Of course I believe it serves that purpose. I also believe that the most recent edit in all of Wikipedia at my time of writing, deleting a paragraph from the article on Leanna Cavanagh (a character from some British TV show I’d never heard of) serves to decrease the prominence of that TV show, which will weaken whatever message or themes it carries (such as bringing attention to Yorkshire, where the show is set).
So, this is an empty criticism.
Similarly, I don’t know who “the account behind the edit you point to” is since I linked to two different revisions both of which cover edits by multiple authors, but I checked the edit history of one of them, user Simfish (whose real life identity I shan’t reveal at this moment). He has a bunch of edits on the “Timeline of Nordstrom” article, and I don’t know what that has to do with EA.
I’m not sure this conversation has any more productive purpose. You keep on harping on a specific defense of Wikipedia culture that any hostility encountered by my peers is justified because we were a paid special interest group. I’ve stated several reasons why those justifications did not apply at the time hostility was first encountered. I see you continuing to try to find ways to make those criticisms apply. Needless to say, this is a silly battle since I’m the one with all the details.
I can say that this experience is not leaving me any more desirous of editing Wikipedia, so I’m at least one person with whom you’ve not yet succeeded in your original goal.
Edit: Okay, I just found Simfish (and his real name) on a list of people whom Vipul paid, and found that Vipul Naki’s timeframe overlapped with the FLI group. I have to partly retract the details behind my thesis above. I can still make it because I do not recognize anyone else on Vipul’s list having a Boston/FLI connection.
Edit 2: Neither of these articles appear on the list of articles sponsored by Vipul.
While bringing less attention to Yorkshire might be an effect of the edit, it’s not the purpose of the edit. Purpose is about intent. FLI is an organization that has a mission. Part of that mission is to get governments to act better in regards towards X-risk.
My point here isn’t criticism. It’s understanding why the thing that happened happened.
I personally have no problem with either what Vipul did or what FLI did here. If you however want to understand why there was the opposition that’s there and edit in a way that’s less likely to face opposition it makes sense to understand why the scenario played out the way it did.
That doesn’t mean they weren’t collateral damage.
“Your edit can be rejected because of collateral damage from some conflict you are not a party to” is an instance of “benign edits are rejected for arcane reasons”, not a refutation of it.
It sounds to me like you are interested into judgement while I’m interested in useful mental models to engage in action.

- [What is asked] Please decide whether each statement below agrees with the Wikipedia editing discussion above, answering yes or no and quoting the deciding words. (a) Simfish made a number of edits to the "Timeline of Nordstrom" article. (b) The articles in question appear on the list of articles sponsored by Vipul. (c) One participant has a personal problem with what FLI did.

- [Recorded data]

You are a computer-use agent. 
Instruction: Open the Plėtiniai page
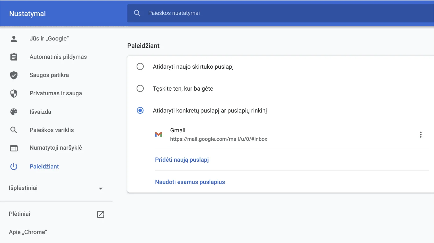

- [Solution to the problem]
(a) Yes: "He has a bunch of edits on the “Timeline of Nordstrom” article"
(b) No: "Neither of these articles appear on the list of articles sponsored by Vipul."
(c) No: "I personally have no problem with either what Vipul did or what FLI did here."